Le Legioni nella fase imperiale di Roma
È importante evidenziare che il momento di massimo splendore e “massimo peso politico” delle legioni romane lo si ebbe nella fase imperiale cominciata, secondo le cronache storiche, con la sconfitta di Marco Antonio ad opera di Ottaviano e Agrippa ad Azio (in Grecia, nell’Acarnania occidentale), nel 31 a.C. In realtà, l’inizio “ufficiale” della fase imperiale romana fu il 23 a.C., anno in cui fu conferita ad Ottaviano Augusto la “potestas tribunicia”.
Questa “potestas” fu la vera base del potere imperiale dell’erede di Giulio Cesare. Proprio nella fase inaugurata da Augusto, le legioni ebbero un incredibile peso, giungendo al loro “apogeo politico” nel 69 d.C. In questo anno, passato alla storia come “l’anno dei 4 imperatori”, le legioni stanziate in 4 diverse province romane elessero i loro 4 imperatori: Galba, Otone, Vitellio e Vespasiano.

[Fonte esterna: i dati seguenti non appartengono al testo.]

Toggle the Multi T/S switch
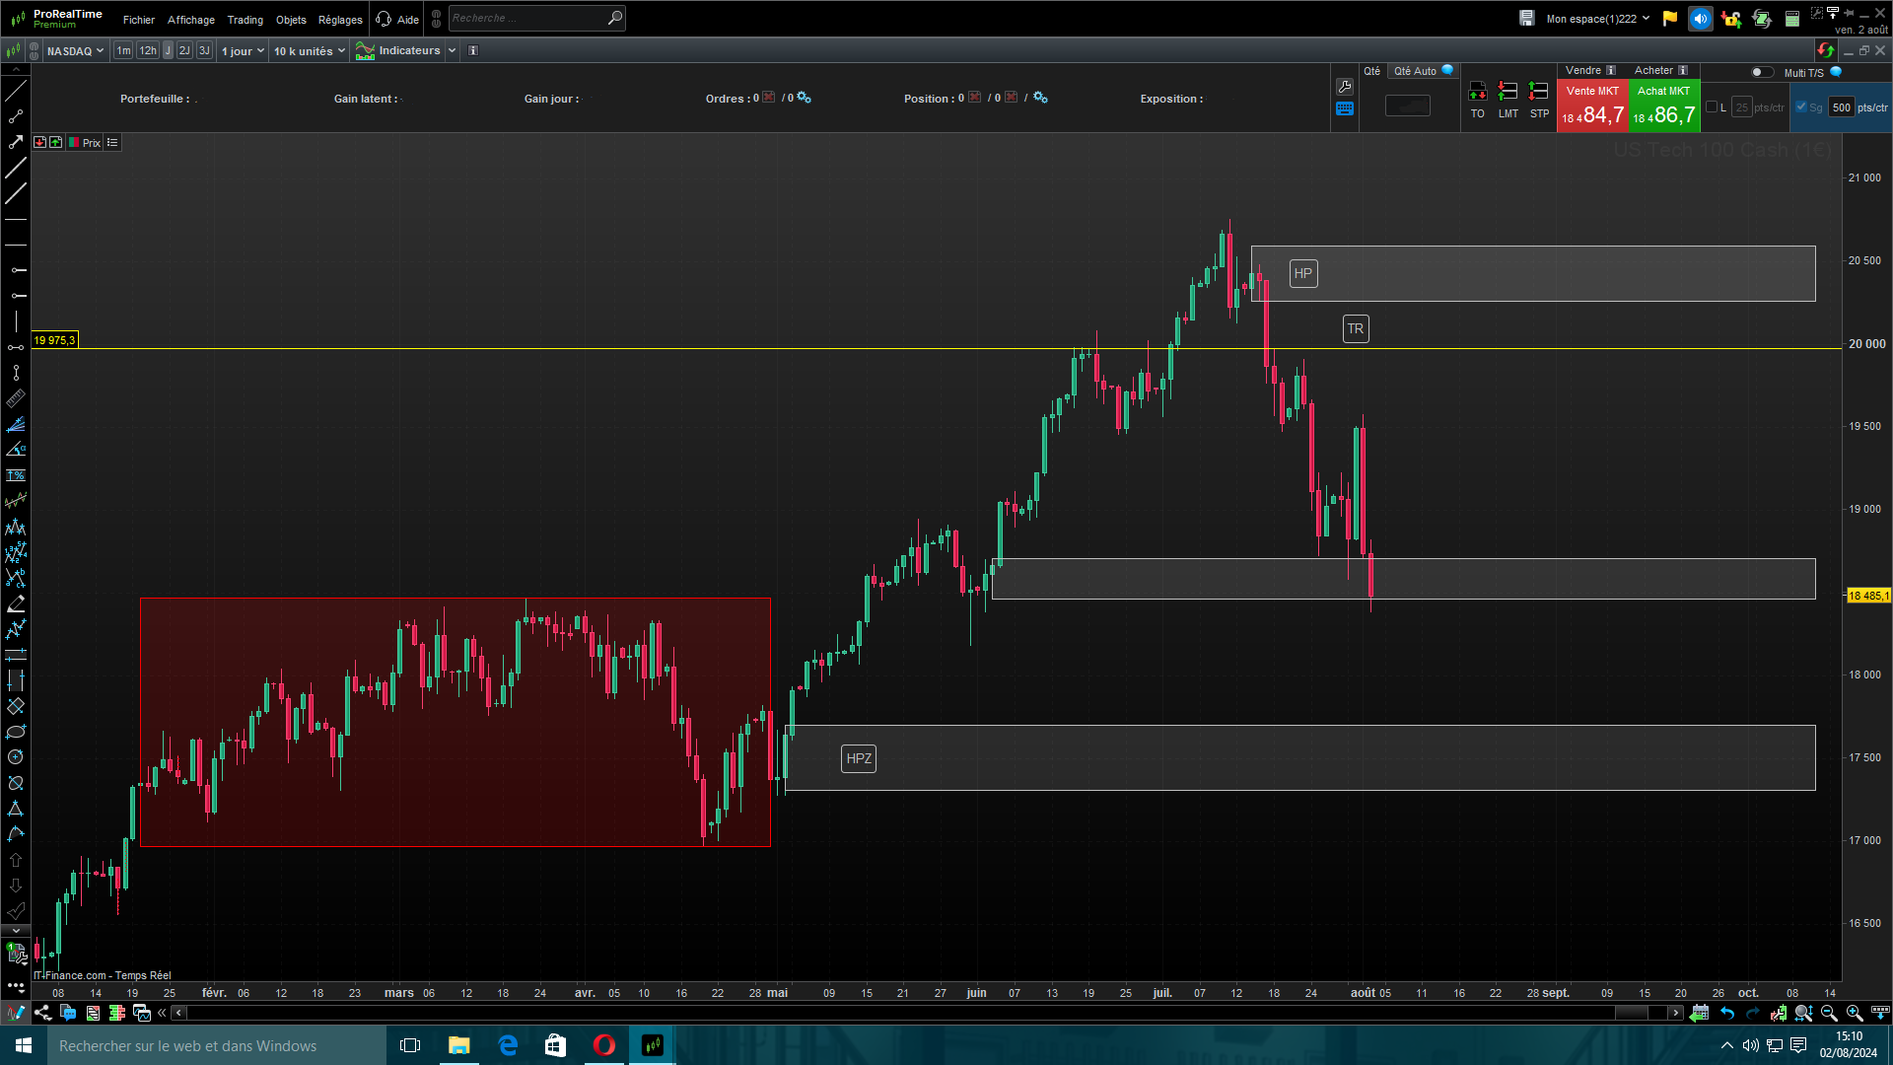The image size is (1893, 1065). 1761,72
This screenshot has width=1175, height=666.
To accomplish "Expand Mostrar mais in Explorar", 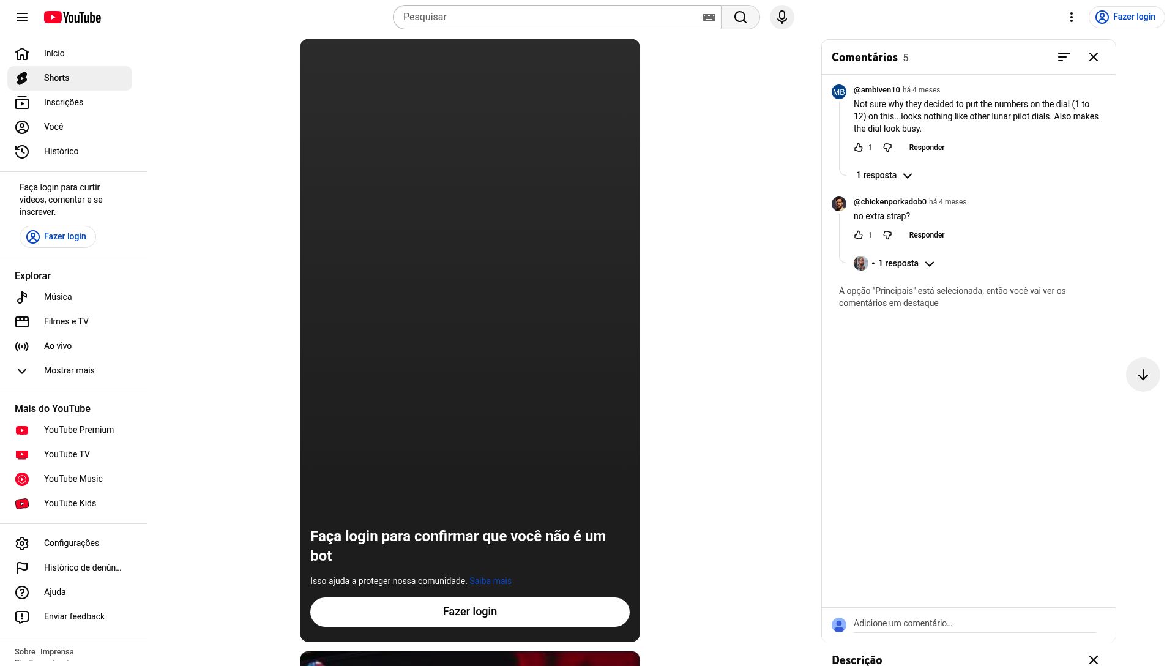I will [69, 370].
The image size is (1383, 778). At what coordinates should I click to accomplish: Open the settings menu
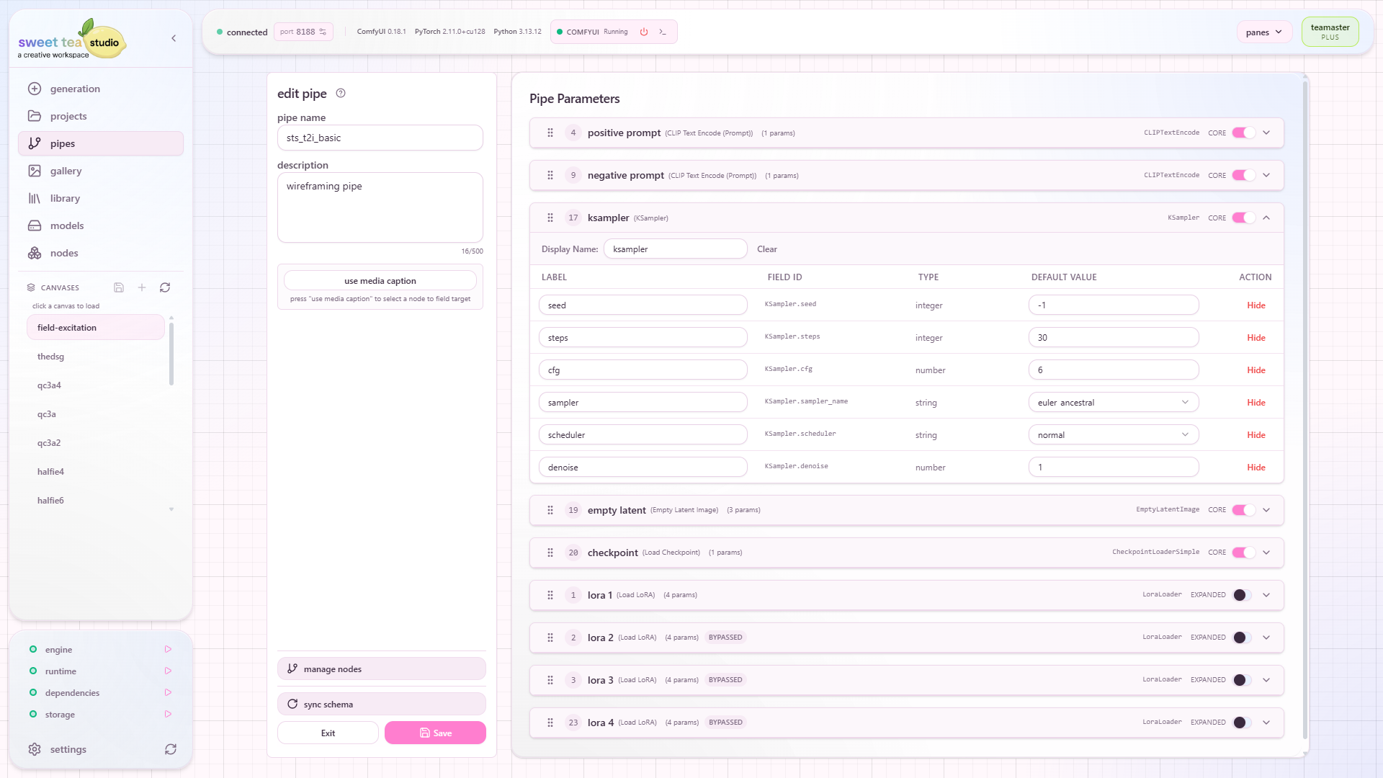(x=68, y=749)
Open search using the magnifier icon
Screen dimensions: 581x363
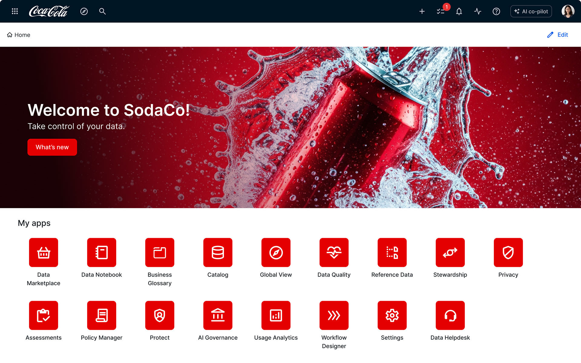tap(102, 11)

Dalla contesa emerse Vespasiano, imperatore fino al 79 d.C. Un altro fulgido esempio del grande peso politico che le legioni ebbero nella storia della Roma Imperiale fu il periodo della cosiddetta “Anarchia militare”. Dal 235 al 284 d.C., furono le legioni ed i pretoriani (i soldati d’elitè che avevano la funzione di guardia del corpo dell’Imperatore) ad eleggere gli imperatori. In questo periodo di tempo si susseguirono 14 imperatori, da Massimino Il Trace ad Emiliano, passando per Decio ed Ostiliano, fino ad arrivare a Gordiano.
Conclusione
Ecco dunque spiegato il segreto della grandiosa espansione della Roma prima repubblicana, poi imperiale. L’antica Roma fu un luminoso esempio di progresso legislativo, culturale, tecnico, scientifico ed architettonico. Ma senza l’importantissimo e fondamentale apporto delle legioni romane, probabilmente oggi parleremmo di un altro passato, un passato diverso da come lo conosciamo. Ma questa, è proprio il caso di dirlo, è un’altra Storia.